図に示す汽力発電所の熱サイクルにおいて、各過程に関する記述として誤っているものを次の(1)~(5)のうちから一つ選べ。

  1. A→B:給水が給水ポンプによりボイラ圧力まで高められる断熱膨張の過程である。
  2. B→C:給水がボイラ内で熱を受けて飽和蒸気になる等圧受熱の過程である。
  3. C→D:飽和蒸気がボイラの過熱器により過熱蒸気になる等圧受熱の過程である。
  4. D→E:過熱蒸気が蒸気タービンに入り復水器内の圧力まで断熱膨張する過程である。
  5. E→A:蒸気が復水器内で海水などにより冷やされ疑縮した水となる等圧放熱の過程である。

 

 

 

 

 

正解 (1)

 解 説    

選択肢をざっと見比べるだけでも、

(1)の「A→B」と(4)の「D→E」が図中でのベクトルの向きが逆にも関わらずどちらも「断熱膨張」となっているので、(1)か(4)のどちらかが誤りである可能性が高いことがわかります。

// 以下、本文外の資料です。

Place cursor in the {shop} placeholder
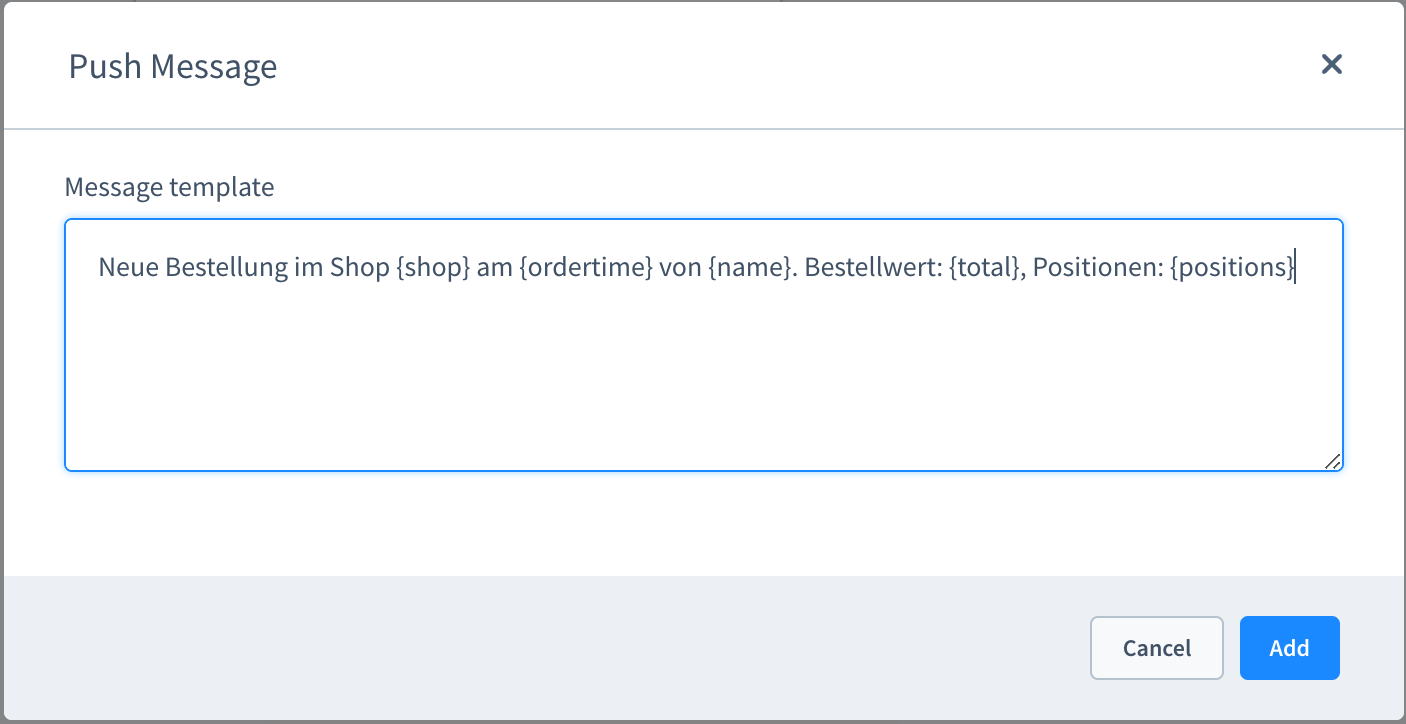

「A→B」ではエントロピーが変わっていないので「断熱」であり、問題は「膨張」なのか「圧縮」なのかです。この過程では温度が上がっていますが、断熱時は外部からの熱の供給がないので、温度を上げるためには圧縮が必要です。

よって、(1)の「給水が給水ポンプによりボイラ圧力まで高められる」という部分は正しく、圧力を上げるのであれば膨張ではなく圧縮なので、「断熱膨張の過程である。」が誤りです。正しくは「断熱圧縮の過程である。」となります。